_THE REQUEST:_
Please convert the items into a Markdown table with the columns "Row" and "Line", starting at the first line of the items and ending at the line that contains "click(x=1525, y=124)". Number each row and leave out blank lines.

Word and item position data
------------------------------------------------------------

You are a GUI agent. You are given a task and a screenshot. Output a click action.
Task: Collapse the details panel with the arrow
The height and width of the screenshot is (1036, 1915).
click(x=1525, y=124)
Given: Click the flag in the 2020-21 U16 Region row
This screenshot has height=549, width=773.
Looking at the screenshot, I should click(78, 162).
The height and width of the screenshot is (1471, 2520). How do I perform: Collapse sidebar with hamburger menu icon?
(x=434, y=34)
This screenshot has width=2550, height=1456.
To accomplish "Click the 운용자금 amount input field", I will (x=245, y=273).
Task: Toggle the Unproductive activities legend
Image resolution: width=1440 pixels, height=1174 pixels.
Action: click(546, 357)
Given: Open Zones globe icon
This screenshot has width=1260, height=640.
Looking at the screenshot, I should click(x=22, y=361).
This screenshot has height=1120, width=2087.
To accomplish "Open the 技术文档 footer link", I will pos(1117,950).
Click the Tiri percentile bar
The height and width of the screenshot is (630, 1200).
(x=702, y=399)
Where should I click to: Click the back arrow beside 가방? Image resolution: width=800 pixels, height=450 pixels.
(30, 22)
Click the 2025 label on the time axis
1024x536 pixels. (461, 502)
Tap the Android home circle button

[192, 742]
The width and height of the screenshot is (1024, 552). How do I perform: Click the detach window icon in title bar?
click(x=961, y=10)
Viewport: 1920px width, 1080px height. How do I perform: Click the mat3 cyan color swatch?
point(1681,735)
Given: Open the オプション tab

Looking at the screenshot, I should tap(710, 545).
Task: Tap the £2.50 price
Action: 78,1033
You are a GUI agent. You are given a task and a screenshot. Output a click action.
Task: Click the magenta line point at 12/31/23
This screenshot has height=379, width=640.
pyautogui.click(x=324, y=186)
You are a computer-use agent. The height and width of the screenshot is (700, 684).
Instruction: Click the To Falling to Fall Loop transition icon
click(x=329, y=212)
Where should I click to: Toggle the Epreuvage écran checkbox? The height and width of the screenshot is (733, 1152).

------------------------------------------------------------

_RESULT OF THE EXERCISE:_
| Row | Line |
|---|---|
| 1 | You are a GUI agent. You are given a task and a screenshot. Output a click action. |
| 2 | Task: Collapse the details panel with the arrow |
| 3 | The height and width of the screenshot is (1036, 1915). |
| 4 | click(x=1525, y=124) |